Farmer v. First National Bank

Wood, J.,

(after stating the facts.) 1. The note in suit was a negotiable instrument. The general rule is that “it is essential to the negotiability of a note that it purport to be only for the payment of .money, for, if any other agreement of' a different character be engrafted upon it, it becomes a special contract clogged and involved with other matters and loses thereby-its character as a commercial instrument.” But the general rule is subject to the qualification that if the superadded agreement does not impair the certainty of the promise to pay the certain amount named but only facilitates the means of its collection, it does not in any degree destroy the negotiability of the instrument, but is embodied in the contract of all the parties, and passes as an incident of the paper itself to every holder.” 1 Daniel, Neg. Ins. 59, and cases cited in note.

“The point to determine is,” says Mr. Norton, “whether such agreement is a part of or necessary to the fulfillment of the promise or order. If it is not, it does not destroy the instrument’s negotiability.” Norton on Bills and Notes, p. 48. See Wise v. Charlton, 4 Ad. & E. 786, usually referred to as a leading authority. Here the recitals of the fact of the mortgage as a collateral to the note, and of the promise to have the property insured as an additional security, do not in any wise impair the obligation to pay the certain amount in money named. It does not tend to impede, but rather to facilitate, its collection. The promise to pay a certain sum of money at a certain time remains absolute. The collateral contract does not affect the principal obligation, except to aid in its fulfillment. The nóte therefore remains a “courier without luggage.” Arnold v. Rock River Valley Union R. Co., 5 Duer (N. Y.) 207; Towne v. Rice, 122 Mass. 67; Valley Bank v. Crowell, 148 Pa. St. 284.
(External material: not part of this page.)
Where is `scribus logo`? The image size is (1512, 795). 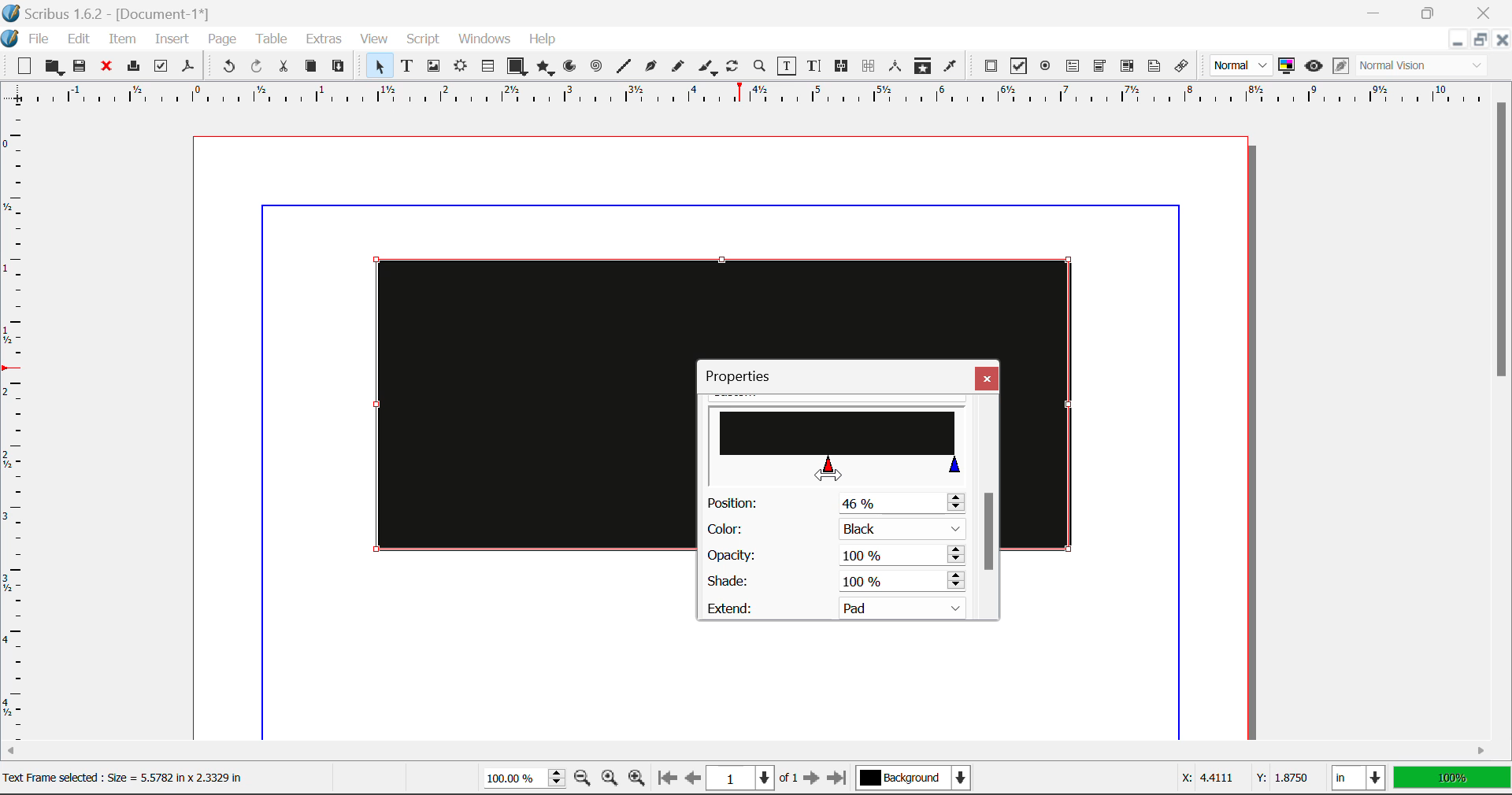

The proof shows that the assignment of the note was in . consideration of the extension of the time of payment of an existing indebtedness of the payee to the appellee, which indebtedness exceeded in amount the note transferred. This constituted appellee a holder for value. Bank of Commerce v. Wright, 63 Ark. 604. Appellee being under the evidence an innocent holder of the note for value before maturity, the question as to whether or not P. B. Farmer, the payor of the note, had paid the same by a certain offset of account which he claimed against Grubbs, the payee, is eliminated. The court properly held that the question of account between the payor and payee under these circumstances was not before it.

2. The question as to whether the deed of trust from P. B. Farmer to his brother was for the sole purpose of defrauding appellee was one of fact. It could serve no useful purpose here to set out and discuss the evidence bearing upon this issue. We are of the opinion, after a careful consideration of it, that the conclusion of the chancellor was not clearly against the preponderance of the evidence. Letchworth v. Vaughan, 77 Ark. 305; Brown v. Wyandotte & S. E. Ry. Co., 68 Ark. 134; Mooney v. Tyler, 68 Ark. 314, and other cases cited in these.

Finding no error, the decree is in all things affirmed.